Quick question and a request for help on "chart-scraping"

Other discussions not related to the Permanent Portfolio

Moderator: Global Moderator

Post Reply
D1984
Executive Member
Executive Member
Posts: 730
Joined: Tue Aug 16, 2011 7:23 pm

Quick question and a request for help on "chart-scraping"

Post by D1984 » Tue Jun 02, 2020 5:48 pm

Do we have any computer/software/scripting experts on here? I have a quick question/issue:

I am trying to get some daily data on certain mutual funds (including two that were closed/liquidated a few years ago) in order to run a backtest in Excel and PV. CRSP only has monthly data--not that I have access to CRSP anyway....I've got about 20,000 reasons for not having said access and they all have George Washington's picture on them, LOL--so it seems the best source may be Morningstar. If you go to (for instance), say, http://quotes.morningstar.com/chart/fund/chart?t=AIVSX you will see you can get daily TR data back to 1971 and monthly TR data before that. I really on need the data from 1-1-71 to 12-31-1979 because after that I have the daily data (from the start of 1980 onwards all the way to to liquidation/close) I downloaded from Yahoo Finance.

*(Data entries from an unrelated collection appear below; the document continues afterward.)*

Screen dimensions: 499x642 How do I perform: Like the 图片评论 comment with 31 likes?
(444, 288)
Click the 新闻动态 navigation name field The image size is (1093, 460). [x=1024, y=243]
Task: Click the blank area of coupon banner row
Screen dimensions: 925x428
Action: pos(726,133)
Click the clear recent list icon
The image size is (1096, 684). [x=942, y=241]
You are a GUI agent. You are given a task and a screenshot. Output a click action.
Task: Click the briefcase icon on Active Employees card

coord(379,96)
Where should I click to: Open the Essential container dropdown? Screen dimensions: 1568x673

The problem is how to get it from Morningstar without having to manually read it and input it into Excel one day at a time. For a still-extant fund like the above it is no issue; Morningstar's new site lets you download the data in .CSV or .XLS format all the way back to fund inception. The problem is what to do for the two funds that were closed/merged (one in 2016 and one two years or so later). If you go into the abovementioned chart (I use that as an example since AIVSX goes all the way back to 1934 and thus very few funds are older than it) and type in the ticker of any fund closed after roughly mid-2015 you will get a line on the chart also showing that fund's daily/monthly return from inception as well all the way to whenever in 2016 or '17 or '18 or '19 it closed....but again, you will have to view and write down the data for each day manually (and there are over 240 trading days a year).

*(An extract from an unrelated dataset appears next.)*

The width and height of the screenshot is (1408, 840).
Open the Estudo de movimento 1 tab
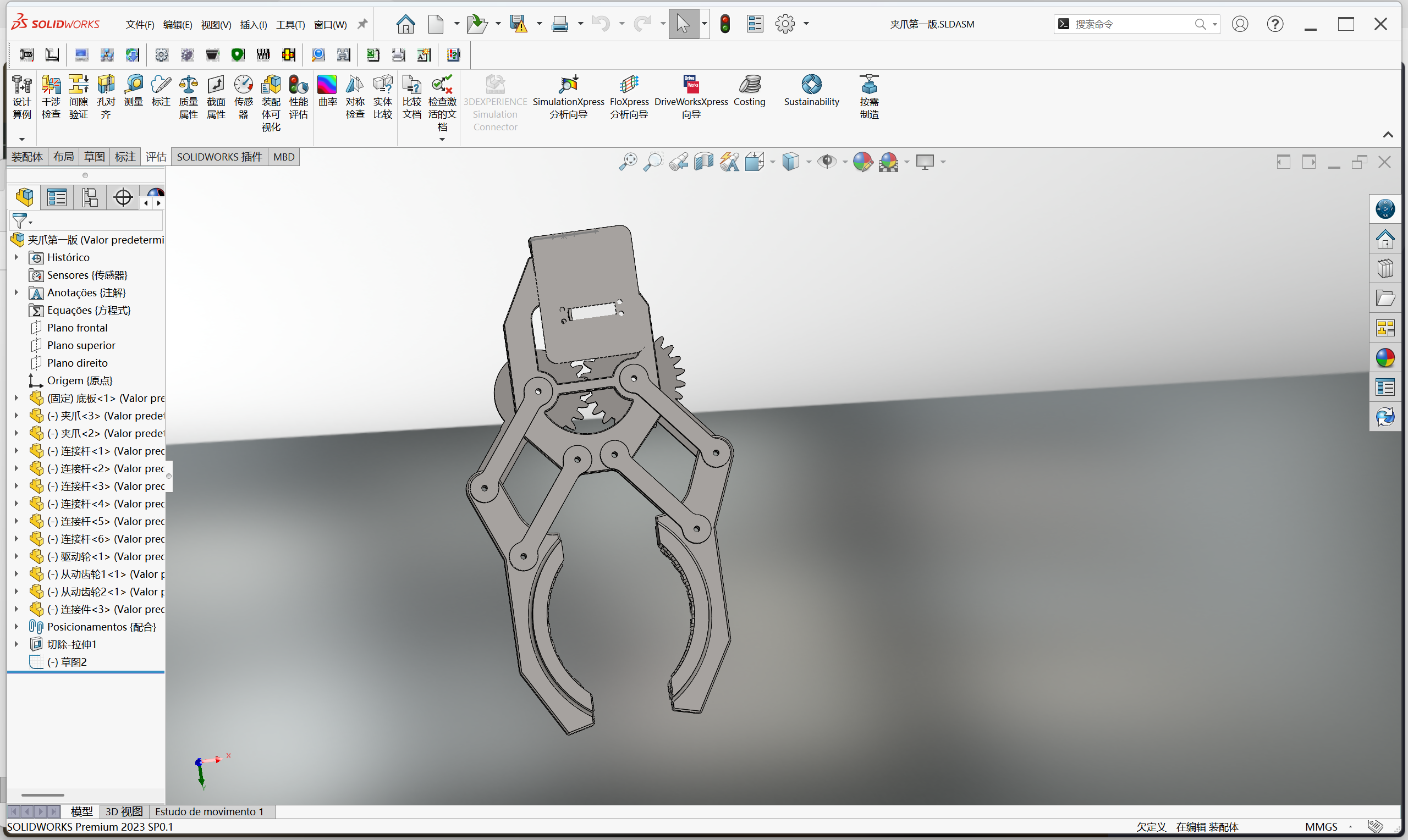pos(209,811)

I am aware that in Firefox or Chrome you can press F12 and open the debugger and get a link that lets you copy it and download the weekly total return data (and monthly before that) in a .txt format but again, this is not the actual daily data shown in the chart itself from 1-1-1971 onwards.

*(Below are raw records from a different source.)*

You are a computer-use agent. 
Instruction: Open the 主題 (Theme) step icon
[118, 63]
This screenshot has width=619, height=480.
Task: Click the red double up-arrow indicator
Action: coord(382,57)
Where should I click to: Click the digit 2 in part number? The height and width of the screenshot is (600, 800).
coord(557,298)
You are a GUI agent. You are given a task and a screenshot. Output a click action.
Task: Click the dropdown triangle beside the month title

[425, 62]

Does anyone know enough about JSON (or whatever kind of scripting is behind these charts) to know of a way to download the above type of data without having to manually record it one day at a time? Thank you.
User avatar
Xan
Administrator
Administrator
Posts: 4392
Joined: Tue Mar 13, 2012 1:51 pm

Re: Quick question and a request for help on "chart-scraping"

Post by Xan » Tue Jun 02, 2020 6:05 pm

It looks like if you pull up the Network tab of the Dev Tools while refreshing the page, one of the requests that gets made is to "defaultChart?type=getcc&secids=%24FOCA%24LB%24%24;CA]FO&dataid=117&startdate=2009-06-03&enddate=2020-06-02&currency=USD&format=1&adjusment=-" with a "plain" type.

Pull up the Response to that request and you get a long string.

If you copy that request, starting with the first "{" and ending with the last "}", then you have JSON data. You can view it in http://jsonviewer.stack.hu/, for example. Drill down a bit and you'll find an entry for each date containing the date and the value.

As for how to convert it to txt, that's a job for your favorite scripting language.
D1984
Executive Member
Executive Member
Posts: 730
Joined: Tue Aug 16, 2011 7:23 pm

Re: Quick question and a request for help on "chart-scraping"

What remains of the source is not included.